PROMPT
Every line from the one with "Image resolution: width=1148" through the last line below should be repeated exactly; pictures stay out of the copy.

PROVIDED DATA START

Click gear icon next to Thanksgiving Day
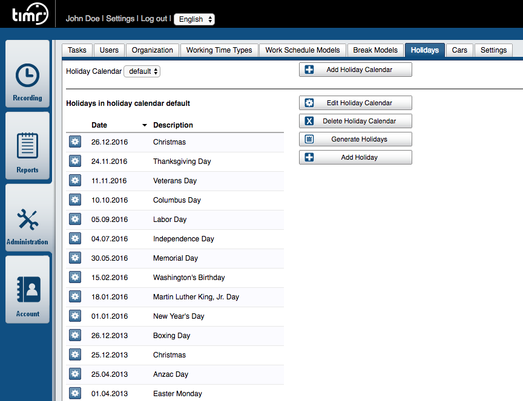tap(75, 161)
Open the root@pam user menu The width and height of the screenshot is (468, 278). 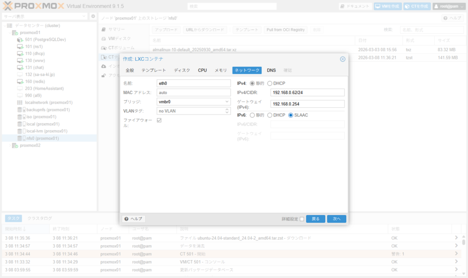(x=449, y=6)
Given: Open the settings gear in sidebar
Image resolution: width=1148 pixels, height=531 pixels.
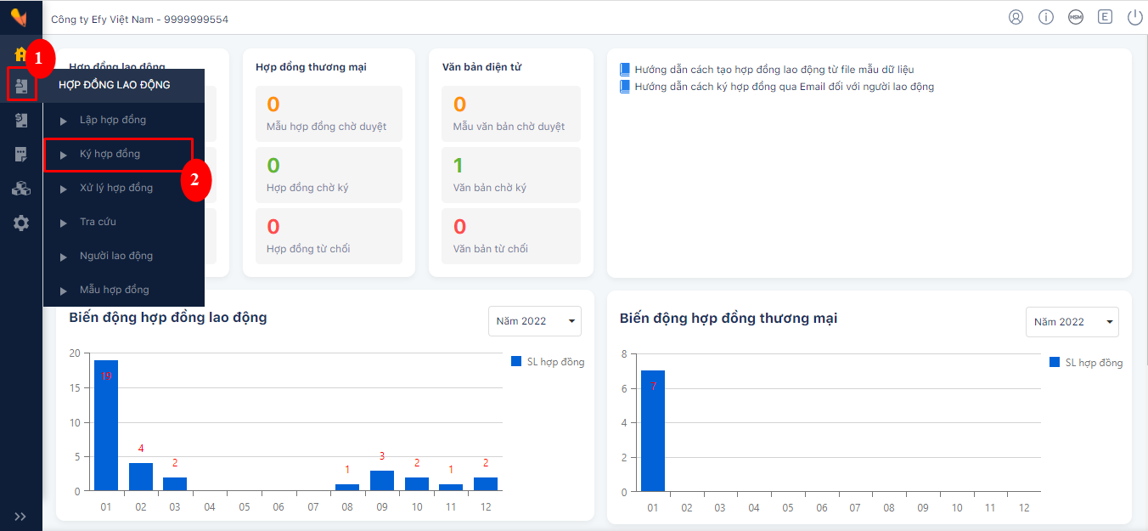Looking at the screenshot, I should [21, 223].
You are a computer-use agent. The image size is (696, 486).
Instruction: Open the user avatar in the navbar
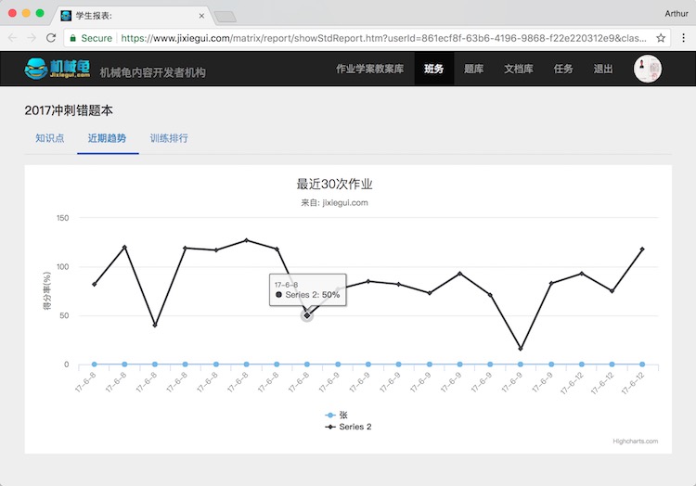pyautogui.click(x=648, y=70)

PROVIDED DATA END

SOLUTION
Image resolution: width=1148 pixels, height=531 pixels.
Looking at the screenshot, I should [21, 223].
You are a computer-use agent. The image size is (696, 486).
Instruction: Open the user avatar in the navbar
pyautogui.click(x=648, y=70)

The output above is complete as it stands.